La seconde partie de ce récital fut consacrée à deux œuvres majeures de Bach : l'ample Partita Sei gegrüsset BWV 768 et l'immense Prélude et Fugue en mi mineur BWV 548. Même inventivité dynamique et de timbres de la part de John Walthausen, toujours en quête de mélanges originaux tout en registrant avec goût, sans recherche de l'insolite au détriment du texte. Sans doute la Partita n'eut-elle pas toute l'unité voulue (laquelle, sur un orgue mécanique naturellement dépourvu de combinateur, requiert peut-être plus de « praticité » dans les registrations afin d'éviter les ruptures entre les variations), mais la poésie et le souffle étaient bel et bien au rendez-vous. Suivirent deux (I et IV) des cinq Inventions (1998-2001) de Benoît Mernier (né en 1964), remarquable compositeur et organiste belge : un univers musical extraordinairement sophistiqué, nourri de musique ancienne mais d'une singulière modernité, musique aussi puissamment pensée que profondément séduisante, exigeante pour l'interprète, « la Quatrième Invention, sorte de double proliférant de la Première, utilisant pour la lisibilité de la partition jusqu'à cinq portées par système »… (Pascale Rouet). À la poésie et au souffle répondaient une aisance et une spontanéité montrant combien ces musiciens jeunes mais incroyablement accomplis abordent la musique d'aujourd'hui avec le même naturel que le répertoire ancien, telle une évidence – marquant à cet égard une rupture avec nombre de musiciens des générations précédentes.

Le récital se referma donc sur le plus grand diptyque de Bach, immense « symphonie en deux mouvements » selon Spitta, d'une cohérence dans son parti pris de restitution véhémente qui ne pouvait qu'en imposer, en dépit des réserves que l'on pouvait formuler. Il faut reconnaître que l'inépuisable « urgence » du Prélude, presque déstabilisatrice mais d'une continuité incontestablement maîtrisée, avait de quoi impressionner. Tiendra, tiendra pas ? L'effort et la concentration déployés étaient tout aussi impressionnants – et John Walthausen a tenu.

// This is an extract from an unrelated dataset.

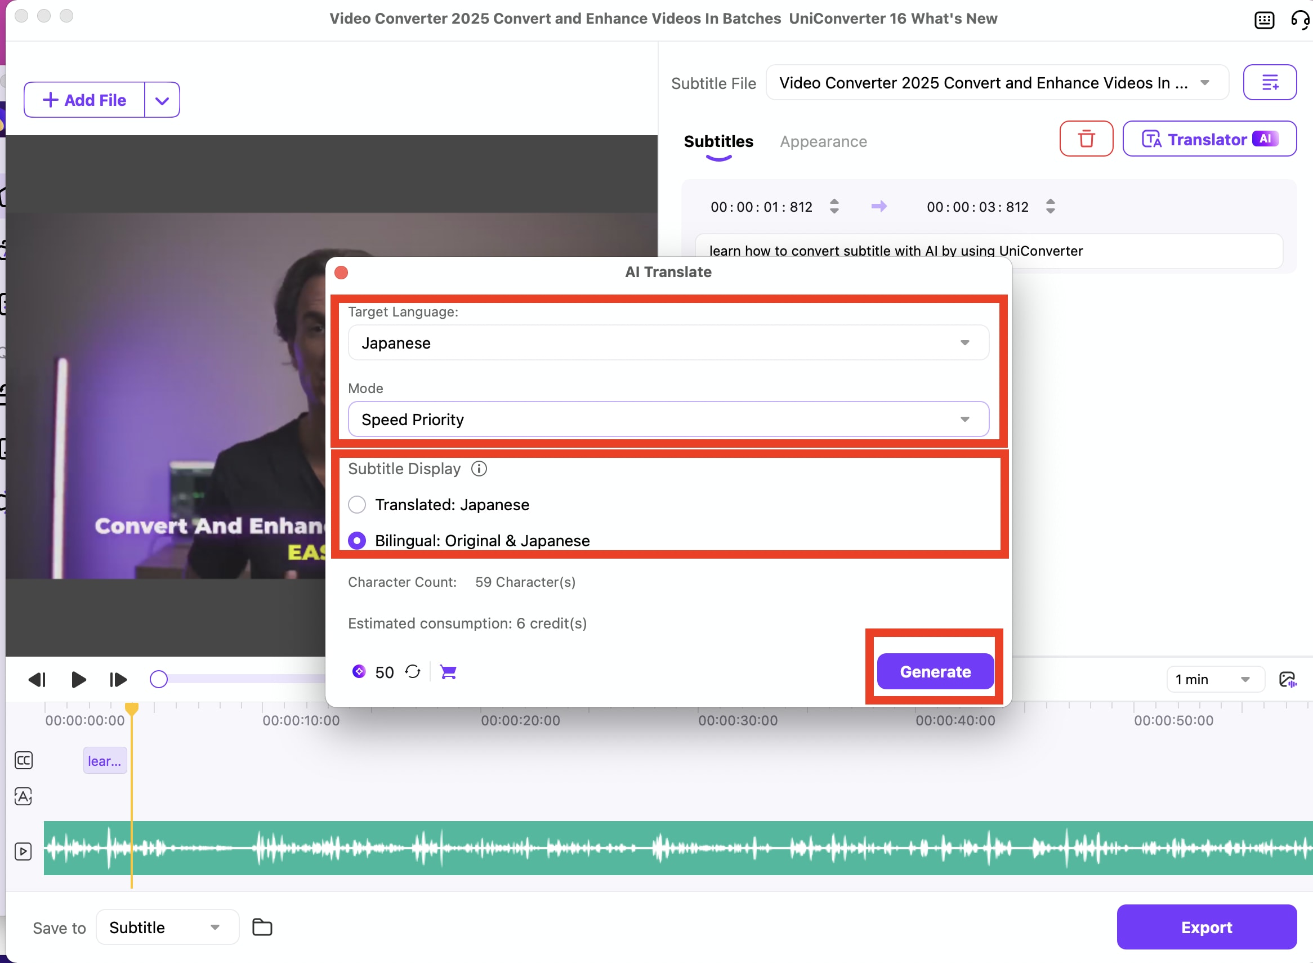Click the CC subtitle track icon
The image size is (1313, 963).
point(23,760)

L'inconvénient d'un Prélude joué ainsi est que la Fugue, au lieu d'introduire une tension un cran au-dessus, semble de prime abord régresser en termes de dynamique et de tension harmonique. Jusqu'aux premiers « divertissements » vibrants de virtuosité de cette œuvre paroxystique et géniale. Il y faut des moyens instrumentaux considérables et une endurance (également musicale) en proportion. Certes le tempo ne permettait pas de goûter les mille et une merveilles du texte, mais la splendeur sonore et le défi si pleinement surmonté firent naître, au concert, un véritable sentiment d'aventure musicale. Respekt, comme on dirait dans la langue de Bach.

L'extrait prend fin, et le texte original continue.